図2は、制御装置100の各構成が行うエンジン10の再始動制御の処理手順を説明するフローチャートである。
【0025】
図2に例示したエンジン10の再始動制御は、アイドリングストップ制御によってエンジン10が一時的に停止した状態になり、かつ、第1電池60から第2電池70に向けて放電電流が流れている場合に、開始される。
【0026】
(ステップS201)
制御装置100の導出部110は、アイドリングストップ中の第1電池60の分極抵抗によって低下する電力(以下「分極低下電力」という)を導出する。この分極低下電力は、次のようにして導出が可能である。
【0027】
まず、アイドリングストップ中に第1電池60から放電される電流が積算され、この放電電流と第1電池60の電圧及び温度とに基づいて、分極抵抗が推定される。
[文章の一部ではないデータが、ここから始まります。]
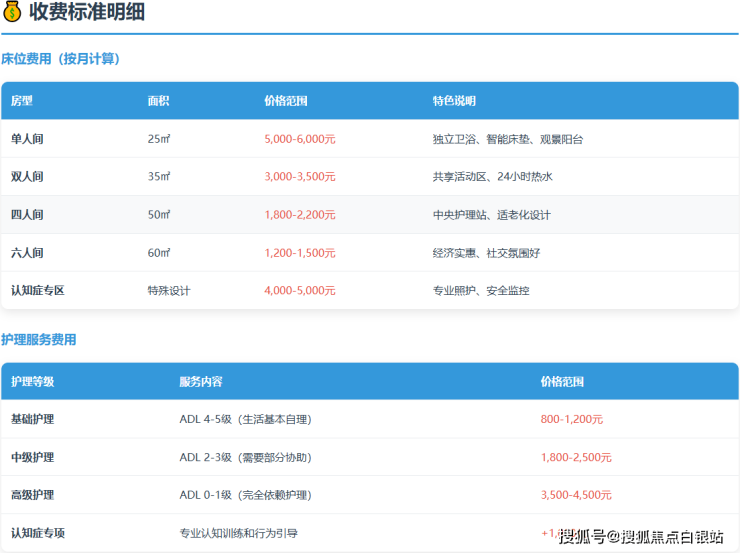Select the 床位费用（按月计算）section title

60,59
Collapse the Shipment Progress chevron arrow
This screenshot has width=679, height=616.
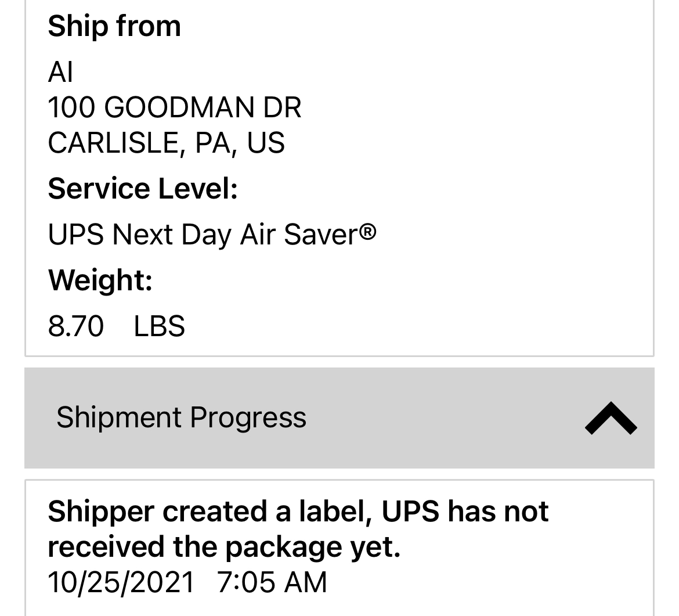[x=611, y=418]
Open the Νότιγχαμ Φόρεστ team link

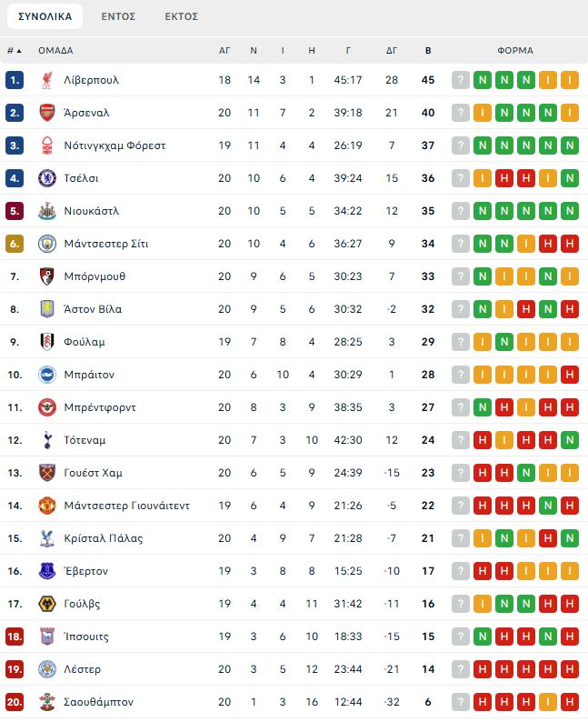[115, 145]
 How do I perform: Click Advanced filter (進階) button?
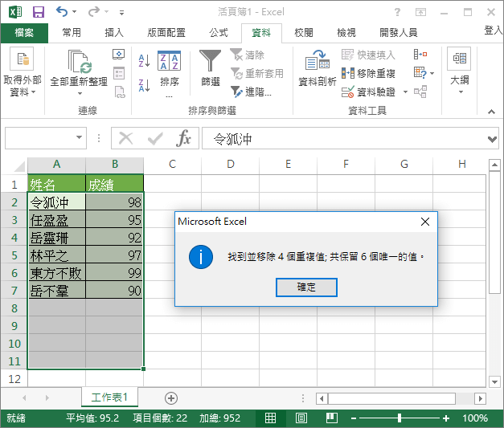[251, 92]
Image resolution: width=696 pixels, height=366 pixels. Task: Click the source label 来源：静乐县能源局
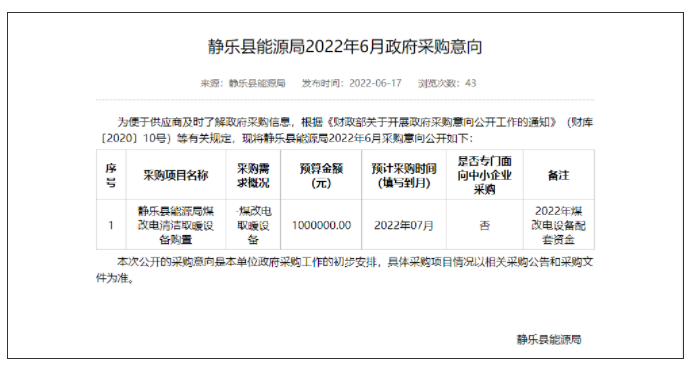tap(243, 83)
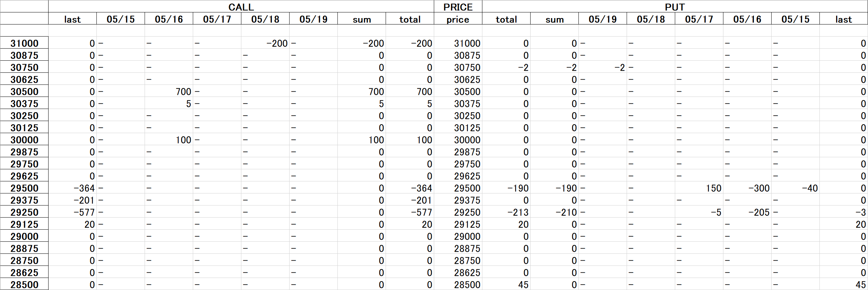Click the CALL last -577 cell
The width and height of the screenshot is (868, 290).
72,212
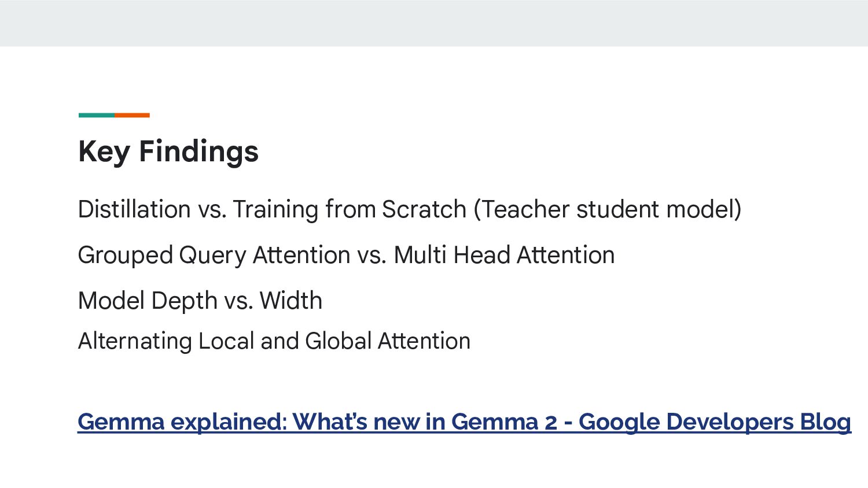Viewport: 868px width, 488px height.
Task: Click the words 'Multi Head Attention'
Action: (504, 255)
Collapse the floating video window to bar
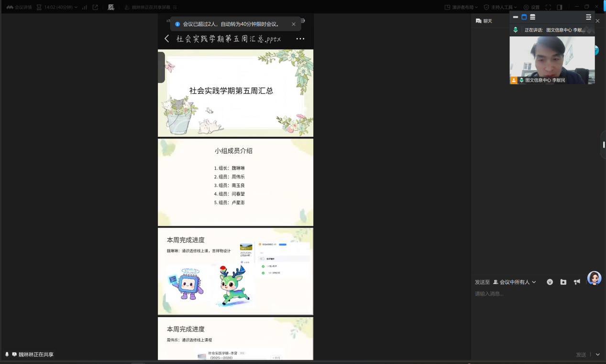Image resolution: width=606 pixels, height=364 pixels. coord(516,17)
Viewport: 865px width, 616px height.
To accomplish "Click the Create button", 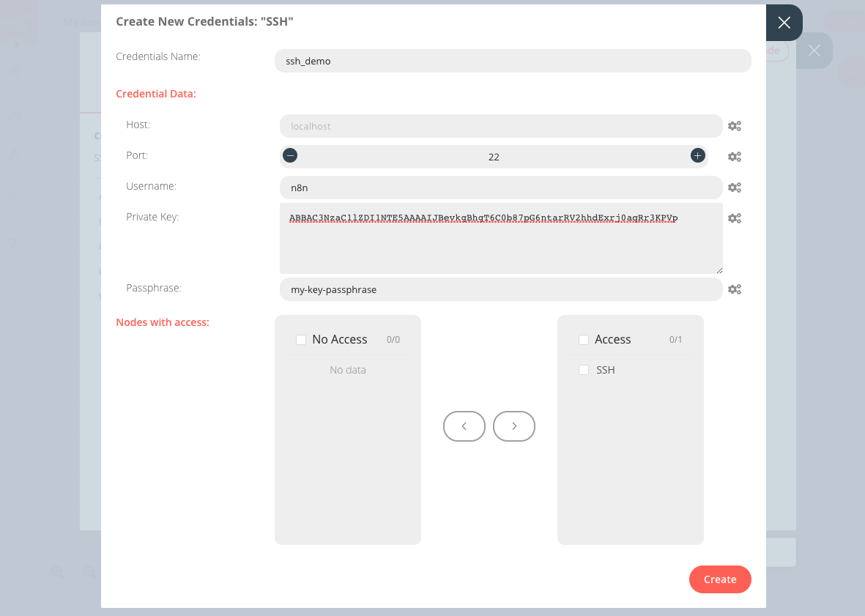I will pos(720,579).
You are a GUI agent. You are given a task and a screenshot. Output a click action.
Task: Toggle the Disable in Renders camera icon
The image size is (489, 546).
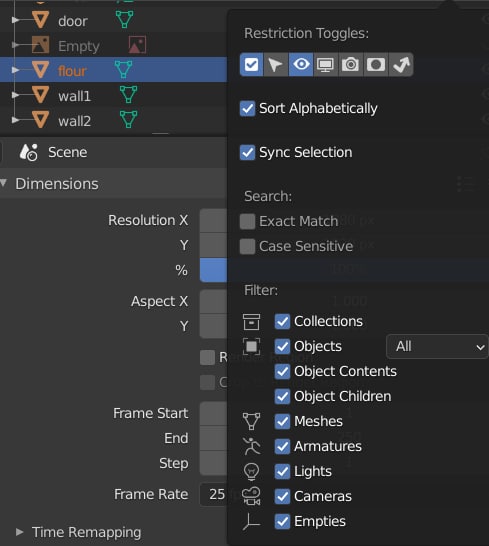tap(350, 65)
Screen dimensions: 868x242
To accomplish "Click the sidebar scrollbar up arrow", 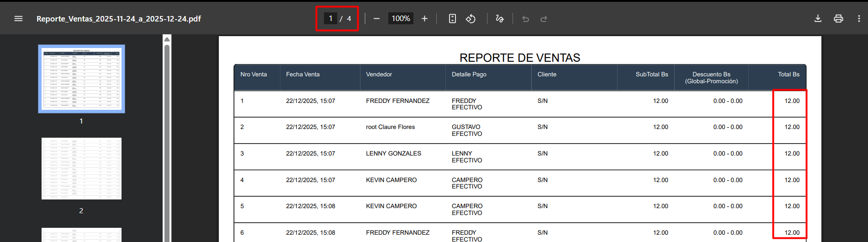I will coord(167,39).
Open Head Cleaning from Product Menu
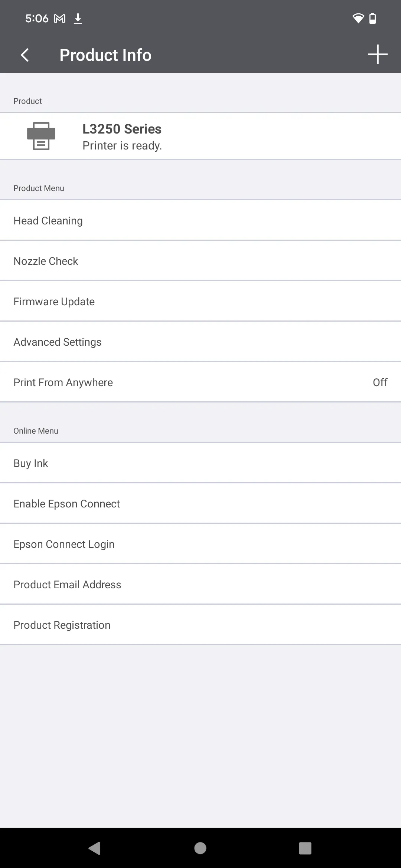Viewport: 401px width, 868px height. pos(201,220)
次に、アイドリングストップ中に発生した分極抵抗分で低下する電圧ΔVが、DCDCコンバータ50へ放電する前の第1電池60の電圧Vcurrent、DCDCコンバータ50への放電を開始した後の第1電池60の電圧Vdischarge、及び電流積算によって求まる変動蓄電量ΔSOCから第1電池60のOCV-SOC特性に基づいて算出される変動電圧ΔVsocを用いて、下記の式[1]から求められる。
ΔV = Vcurrent - Vdischarge - ΔVsoc … [1]
【0028】
そして、分極低下電力ΔWpola-dropが、上記式[1]で求めた分極抵抗分で低下する電圧ΔVと、第1電池60からDCDCコンバータ50へ放電を行っている間における第1電池60から流出する平均の電流値Iaverageとに基づいて、下記の式[2]から求められる。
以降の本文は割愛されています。